## [Task objective]
Please retype, word for word, the lines starting with the one that contains "Click the 'Документы проверены' badge" and going on through the last line. Leave the pictures out of your answer.

Entries showing where items appear
** BEGIN **
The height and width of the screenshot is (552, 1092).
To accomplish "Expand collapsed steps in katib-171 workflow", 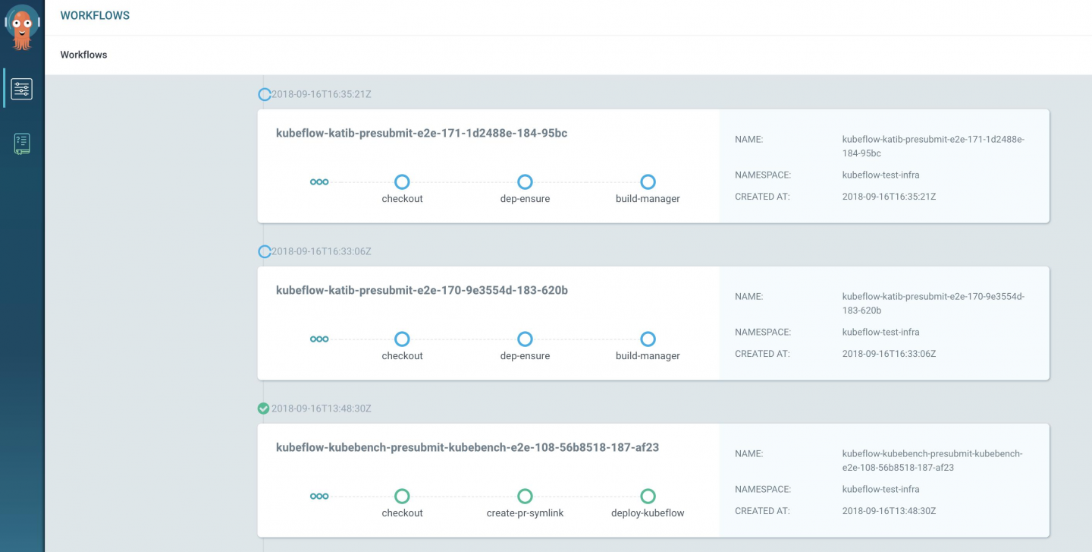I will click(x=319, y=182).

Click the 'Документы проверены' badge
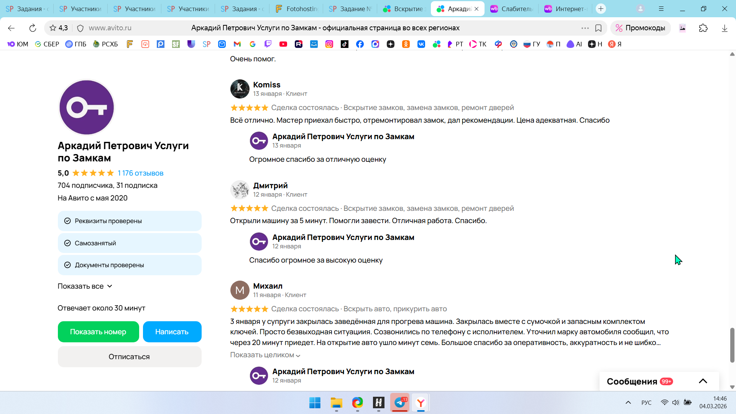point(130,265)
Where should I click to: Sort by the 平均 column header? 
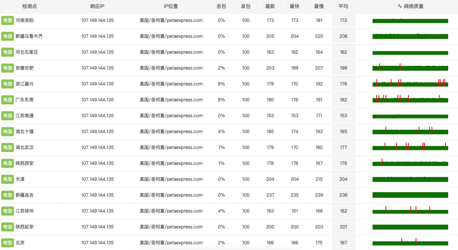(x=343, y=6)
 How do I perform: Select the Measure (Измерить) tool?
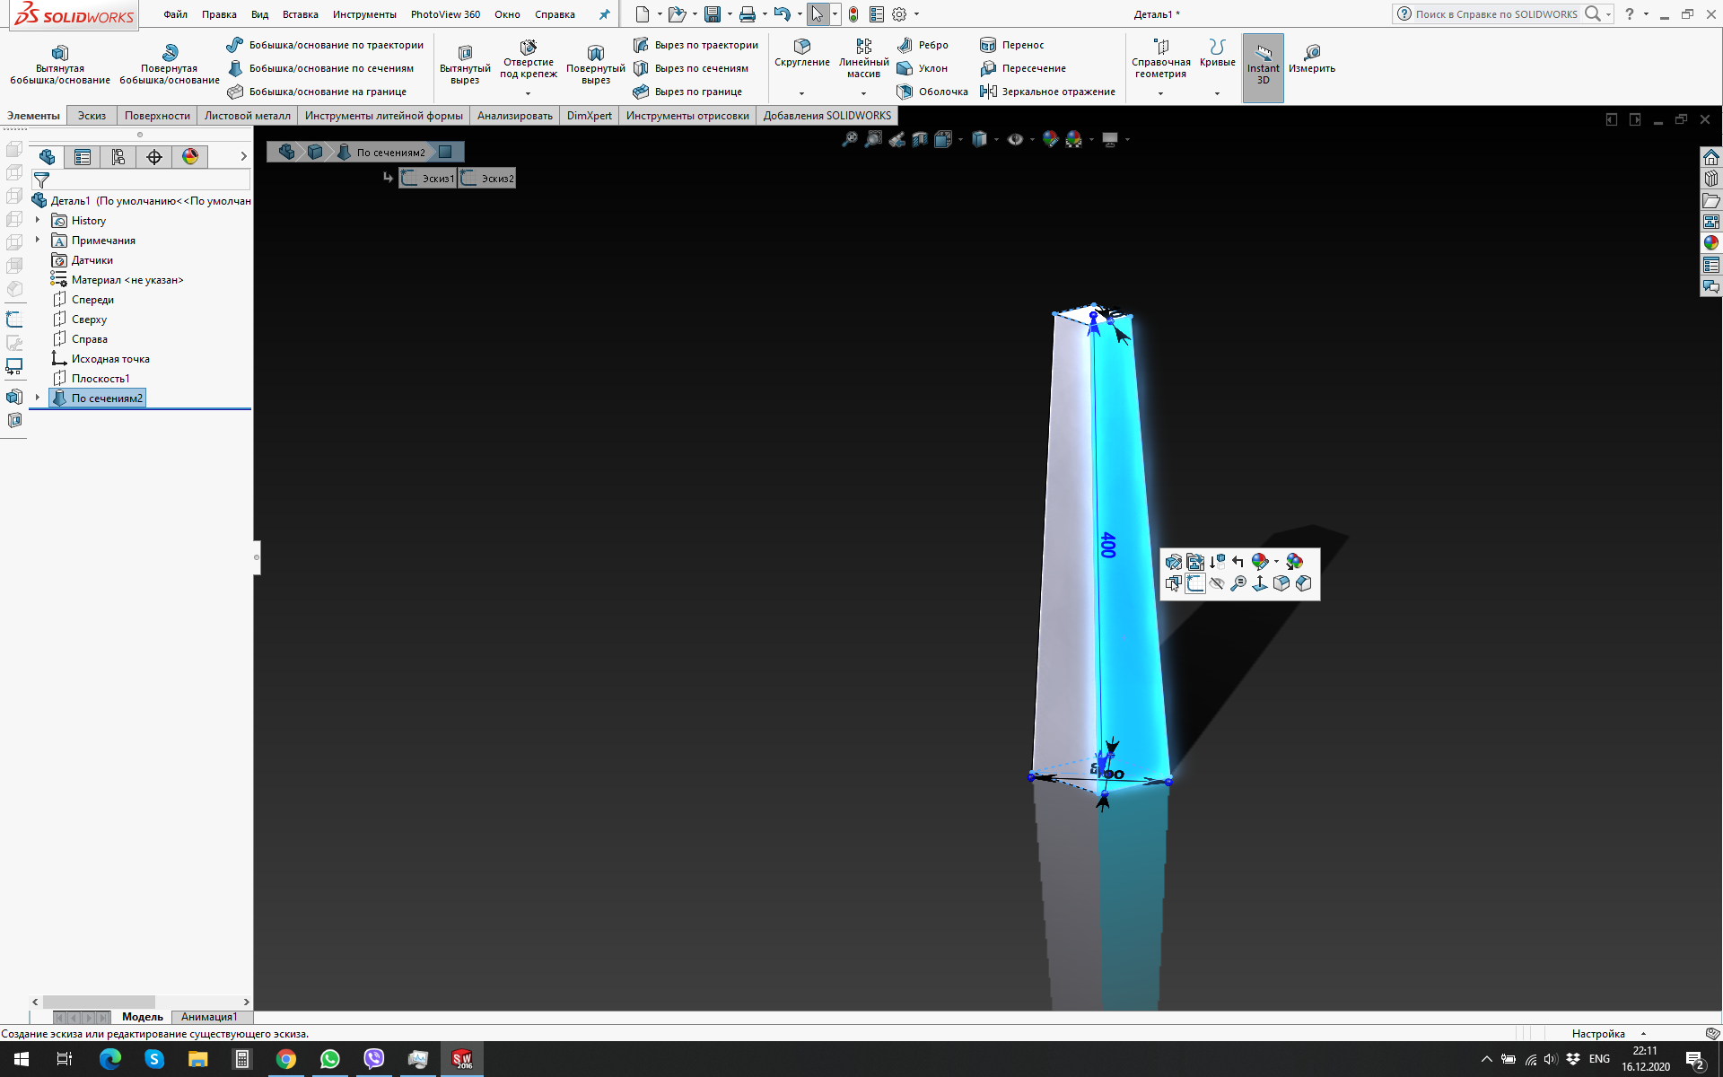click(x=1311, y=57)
** END **
## [Output for this exercise]
Click the 'Документы проверены' badge
point(130,265)
Where should I click to: Sort by the 平均 column header? 
(x=343, y=6)
 How do I perform: Select the Measure (Измерить) tool?
click(x=1311, y=57)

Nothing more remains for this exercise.